Hybrid Algorithm for Optimizing Beam Weights in Radiotherapy
Author Information
Author(s): Vaitheeswaran Ranganathan, Sathiya Narayanan V. K., Bhangle Janhavi R., Nirhali Amit, Kumar Namita, Basu Sumit, Maiya Vikram
Primary Institution: Siemens Ltd., HealthCare Sector, Pune, India
Hypothesis
Integrating an exact optimization algorithm with a heuristic optimization algorithm will lead to a more efficient global optimizer for beam weight optimization in anatomy-based intensity modulated radiotherapy.
Conclusion
The hybrid algorithm significantly improves optimization speed and treatment plan quality in anatomy-based IMRT compared to traditional methods.
Supporting Evidence
- The hybrid algorithm's convergence speed is approximately three times higher than that of the fast simulated annealing algorithm.

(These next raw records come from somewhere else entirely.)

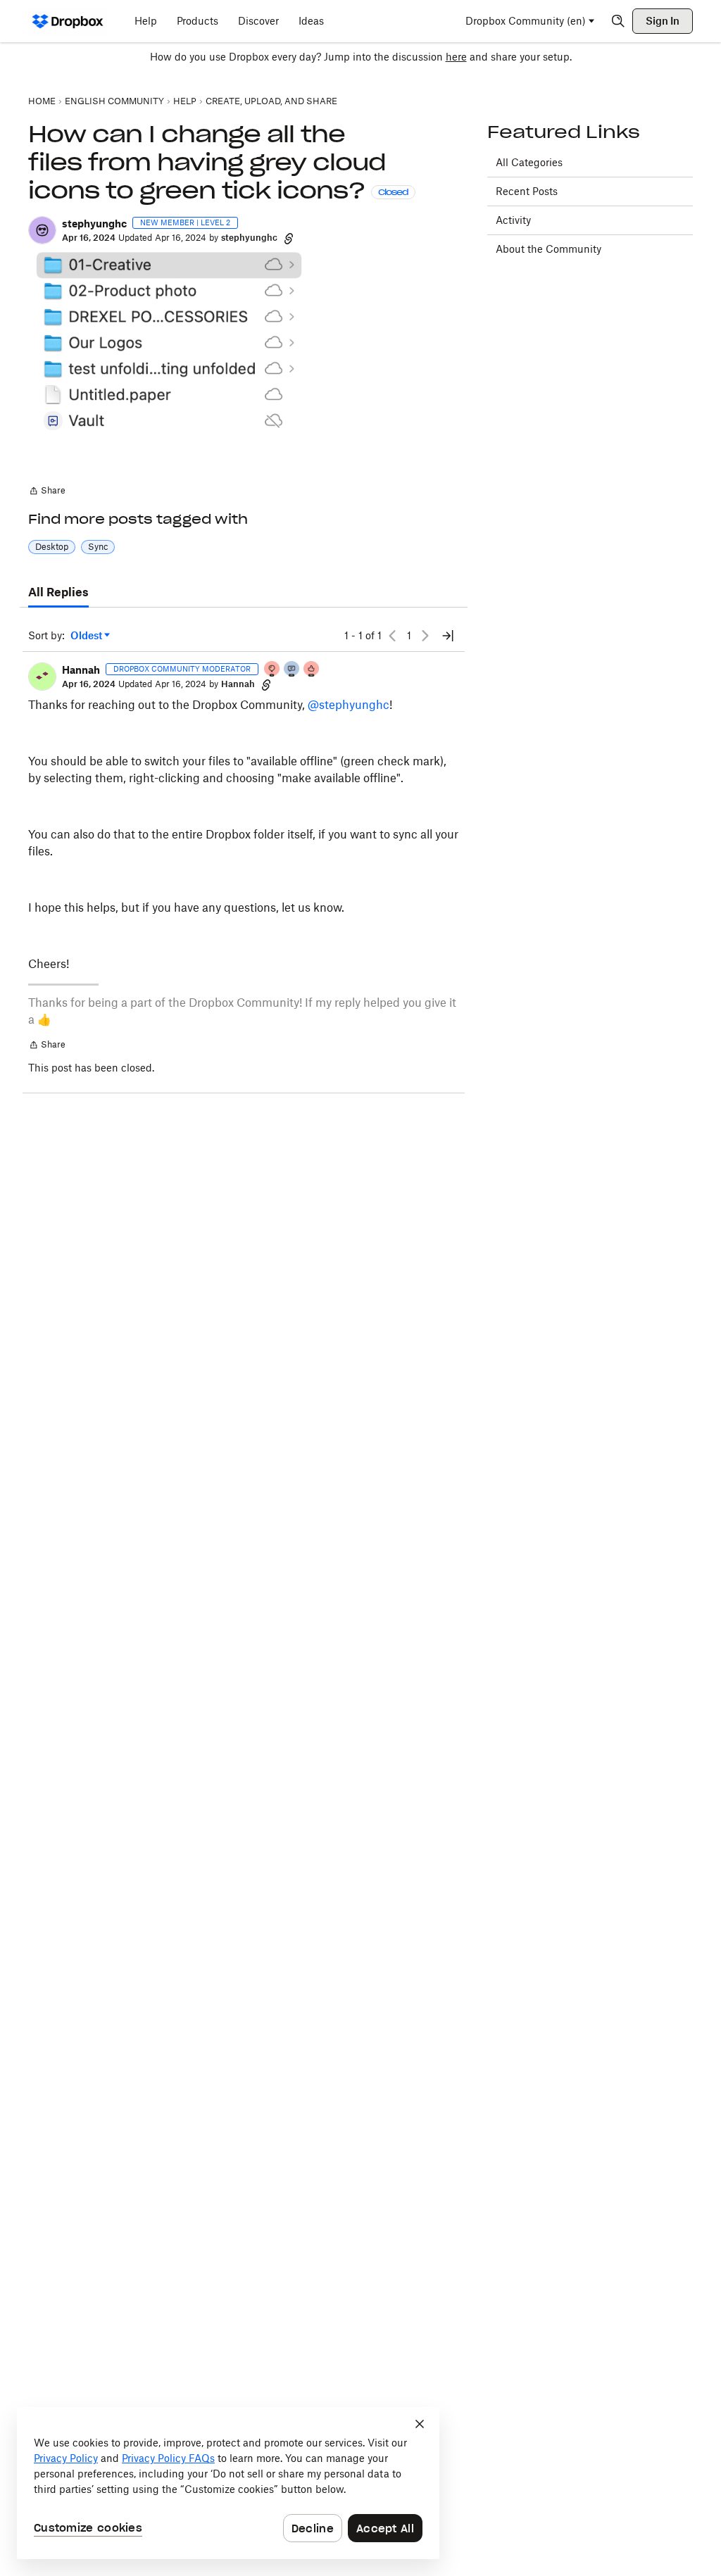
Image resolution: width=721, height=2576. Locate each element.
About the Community (548, 249)
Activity (513, 220)
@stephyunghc (348, 705)
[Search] (618, 21)
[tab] (58, 593)
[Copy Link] (288, 238)
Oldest (87, 636)
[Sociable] (292, 670)
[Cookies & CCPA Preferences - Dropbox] (228, 2483)
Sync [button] (98, 546)
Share (46, 492)
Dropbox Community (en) (525, 21)
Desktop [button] (51, 546)
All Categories (529, 162)
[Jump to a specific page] (448, 635)
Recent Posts (527, 191)
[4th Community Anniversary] (272, 670)
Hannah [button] (81, 670)
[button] (42, 230)
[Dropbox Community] (68, 21)
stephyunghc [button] (94, 224)
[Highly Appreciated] (311, 670)
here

- The hybrid algorithm shows about 20% improvement in convergence compared to the Gaussian elimination method.
- Treatment plans generated by the hybrid algorithm demonstrate better conformity and homogeneity indices compared to those generated by Gaussian elimination and fast simulated annealing.
- The hybrid algorithm produces smoother beam weights, which can lead to more efficient treatment delivery.
Takeaway
This study created a new way to quickly and effectively plan cancer treatments using a special computer program that combines two different methods.
Methodology
The study used a hybrid approach combining Gaussian elimination and fast simulated annealing algorithms to optimize beam weights for 8 patients in anatomy-based IMRT.
Limitations
The study does not address potential variations in patient anatomy or treatment response that could affect the generalizability of the results.
Participant Demographics
Patients included in the study had various cancer types, specifically prostate and brain cases.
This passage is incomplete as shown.